Bizi hayatta tutmak ve yaşamımızı zenginleştirmek için olaylar, durumlar, kişiler karşısında beynimizde başlayan ve gerek beynimizi gerekse de tüm vücudumuzu hazırlayan bir süreçtir.
Örneğin, bir sabah kurduğunuz alarm çalmadı ve geç kalktınız. Yetişmeniz gereken çok önemli bir görüşmeniz var. Ve o anda aslında siz fark etmeseniz de oluşan bazı duygularla mücadele etmeye başladınız bile; korku, panik, öfke, endişe gibi. Siz, oluşan bu duygularınızı yönetemediğiniz takdirde tüm gün boyunca yaşayacağınız birçok olaya olumsuz pencereden bakma, dolayısıyla olumsuzluk yaşama ihtimaliniz çok yüksek olacak. Belki de sonrasında pişman olacağınız bir davranışta bulunacaksınız. Üstelik bu olumsuzlardan sadece siz değil etrafınızdaki diğer kişiler de etkilenecek.
Duyguları, davranışları ve iletişimlerimizi yönetmenin, başarılı ve tatminkar bir yaşama sahip olmanın anahtarı duygusal zekadır.
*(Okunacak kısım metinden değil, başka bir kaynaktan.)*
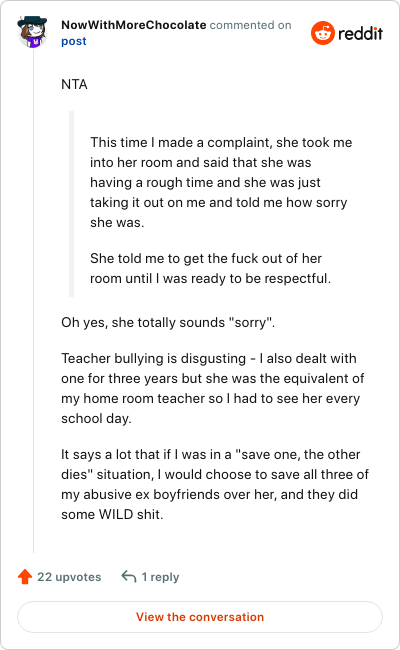Screen dimensions: 400x650
Task: Visit the NowWithMoreChocolate username link
Action: click(x=133, y=25)
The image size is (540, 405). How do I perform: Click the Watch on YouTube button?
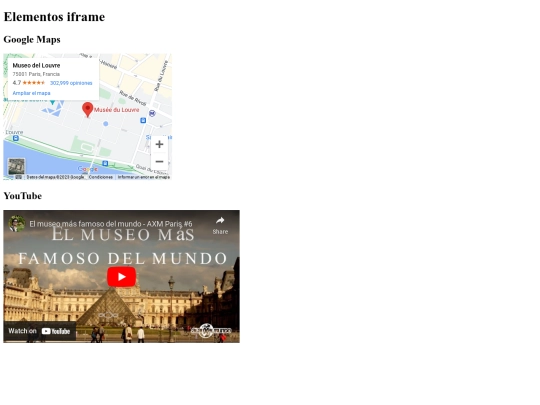40,331
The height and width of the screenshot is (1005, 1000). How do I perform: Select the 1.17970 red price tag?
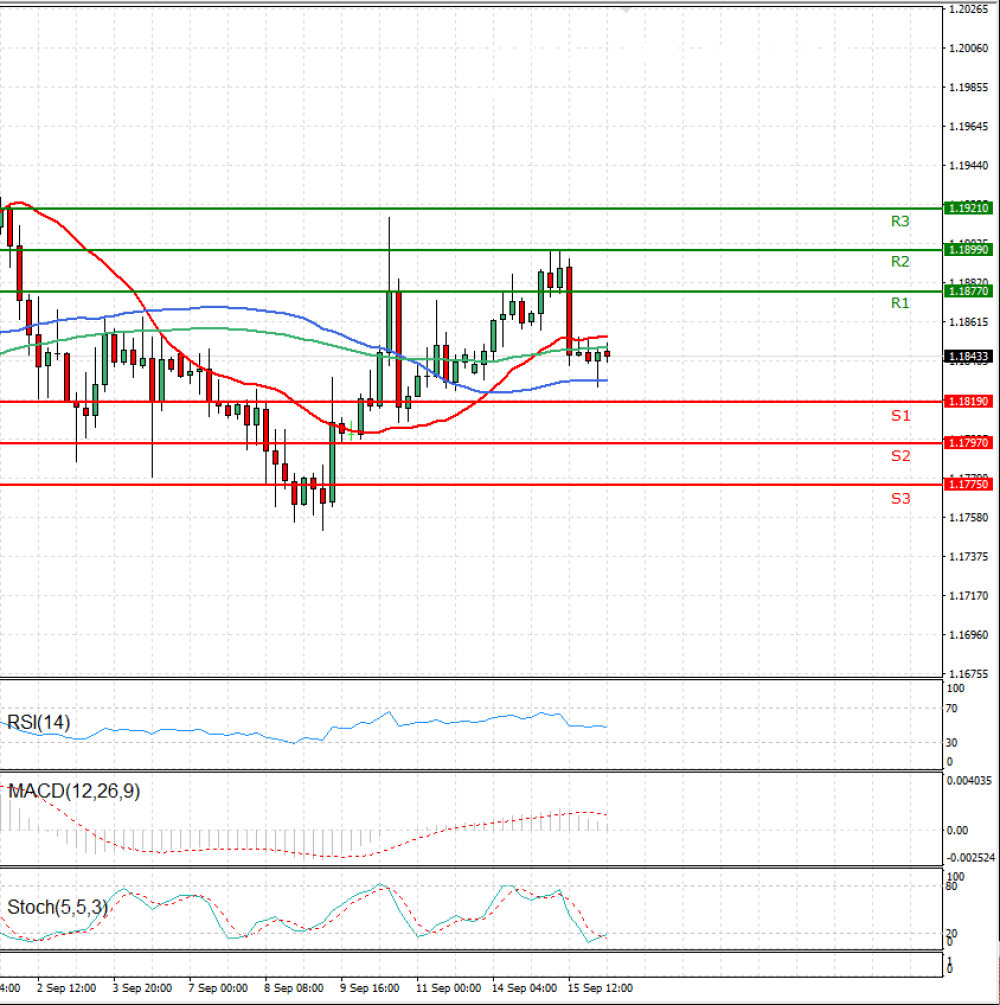pos(968,443)
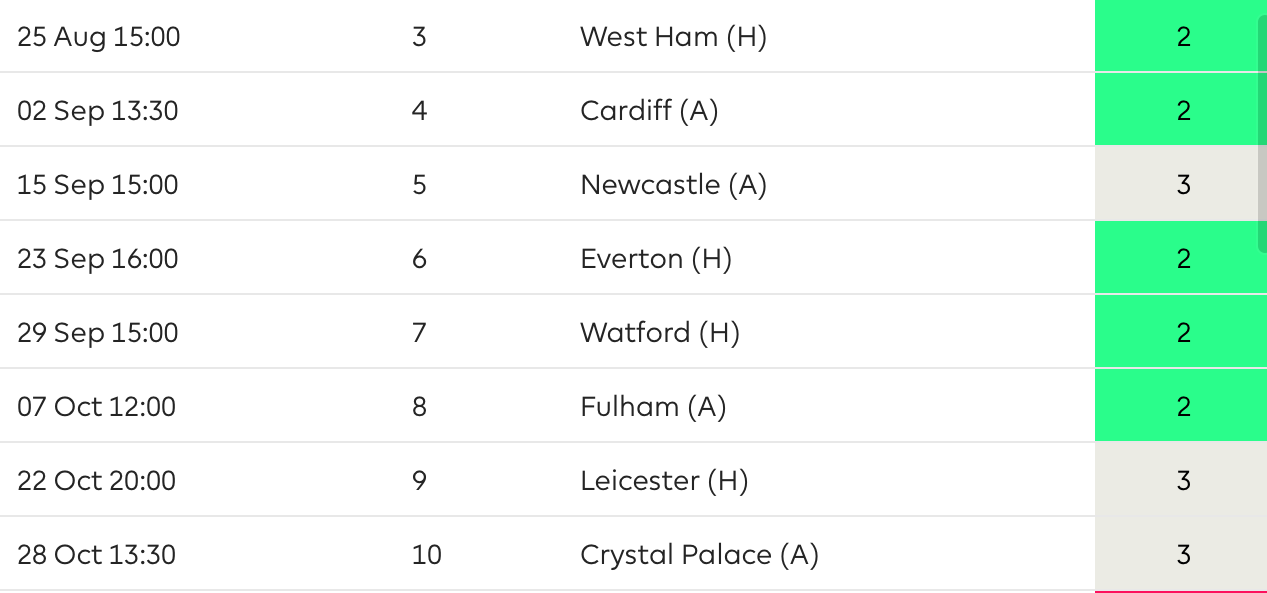Click gameweek number 5
The width and height of the screenshot is (1267, 593).
pos(419,185)
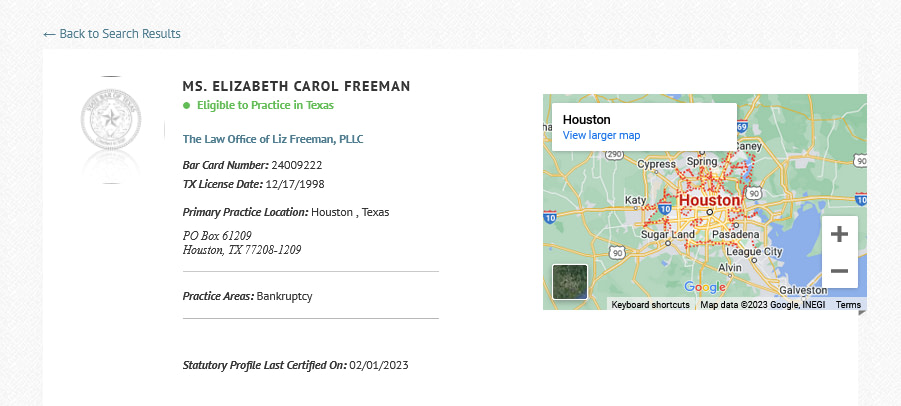
Task: Click the green eligibility status dot
Action: point(186,105)
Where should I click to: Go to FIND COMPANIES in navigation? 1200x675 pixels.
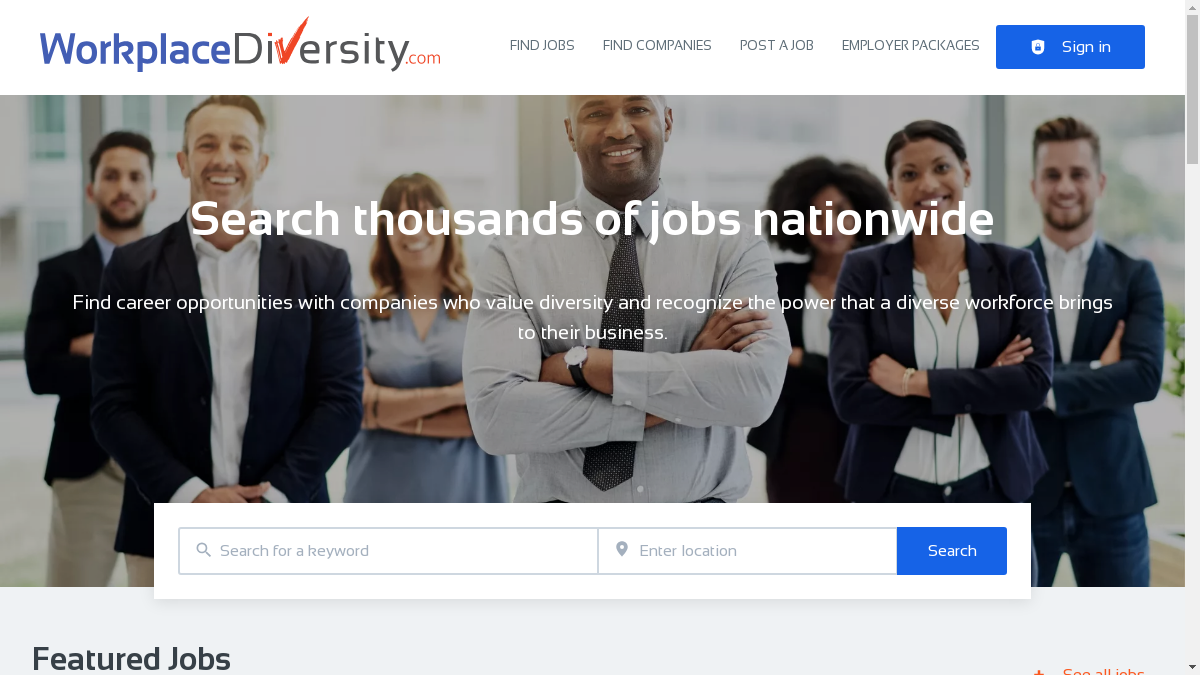point(657,46)
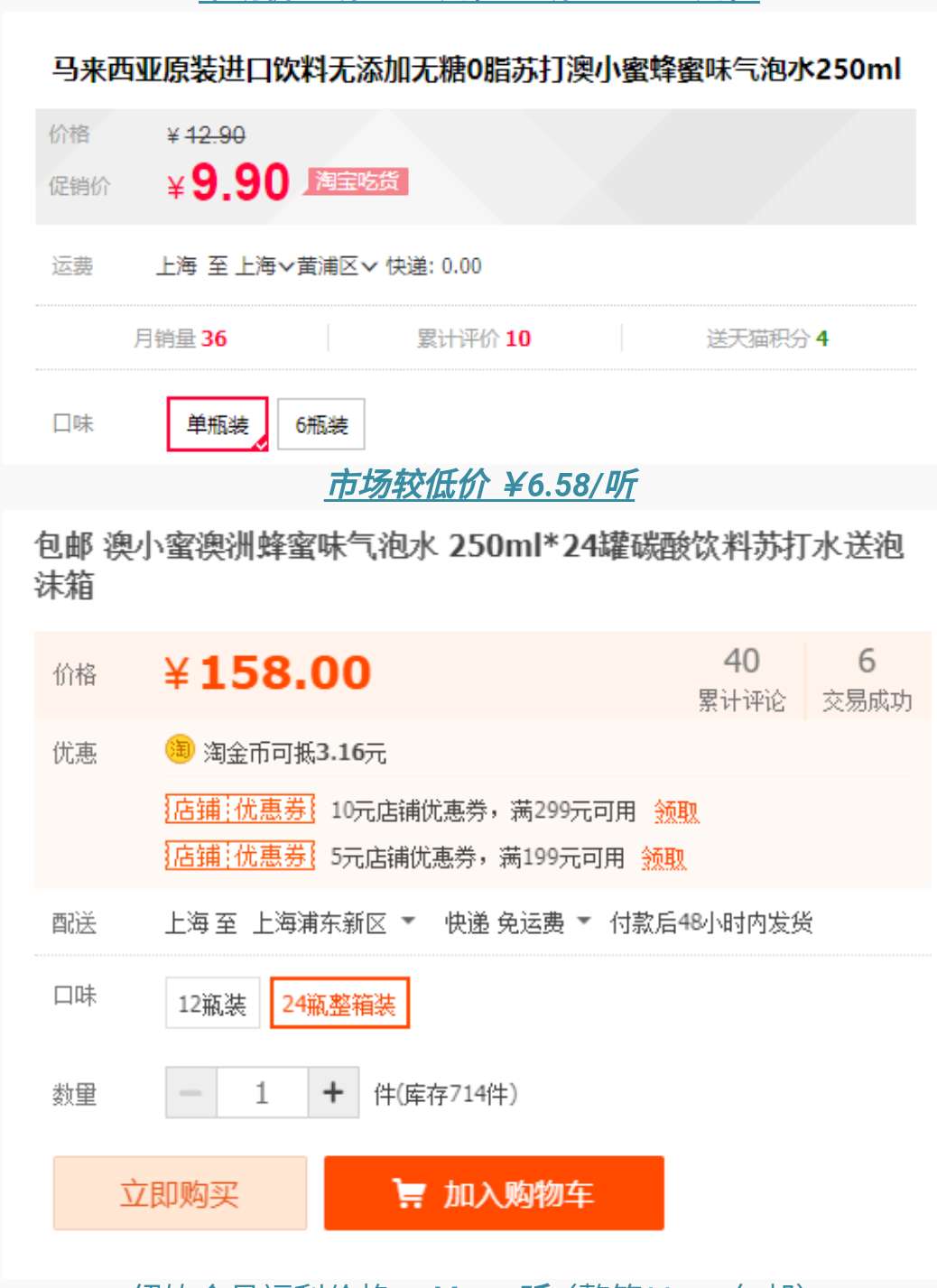This screenshot has height=1288, width=937.
Task: Open the 累计评价 10 reviews tab
Action: [474, 338]
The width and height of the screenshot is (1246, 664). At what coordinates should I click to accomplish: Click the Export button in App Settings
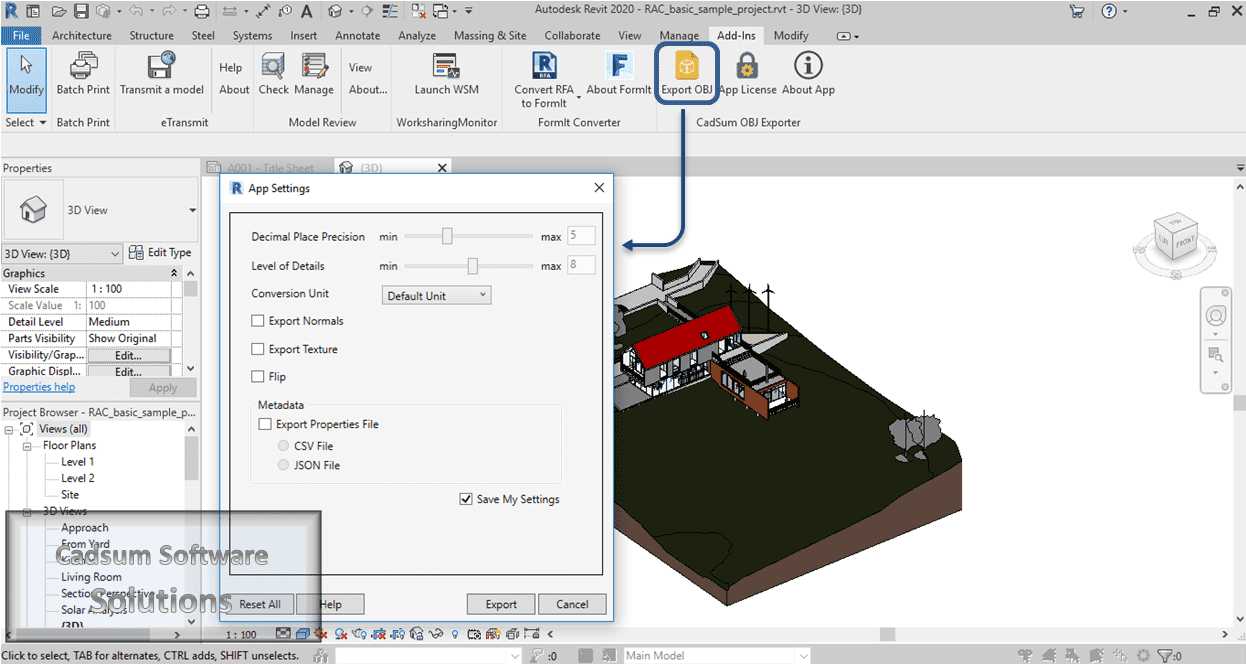tap(500, 604)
Bu durum bilimsel araştırmaların ortaya koyduğu önemli bir bulgudur.
Duygusal Zeka Nedir?
Duygusal Zeka kendimizdeki ve diğerlerindeki duyguları daha iyi algılamak, anlamak ve yönetmekle ilgili bir grup yetkinlikten oluşur. Bütünsel olarak duyguları daha yapıcı bir şekilde ele almamızı ve duyguları daha iyi kullanmamızı sağlar. Bu yetkinlikler, özel ve iş yaşamındaki başarı konusunda en az bilişsel zekanız (IQ) kadar önemlidir.
Duygusal Zekanın Yaşamınızdaki Etkisi Nedir?
Her birimiz, yaptığımız işlerden bağımsız olarak, birçok kişiyle iletişim halindeyiz. Kendi duygularınızı anlama, bunların farkında olma ve bu duyguların diğerleriyle iletişimlerinizi ve davranışlarınızı nasıl etkilediğini bilme kapasiteniz, sizin “insan” ilişkilerinizi geliştirecek ve daha tatmin ve başarılı olmanıza destek olacaktır.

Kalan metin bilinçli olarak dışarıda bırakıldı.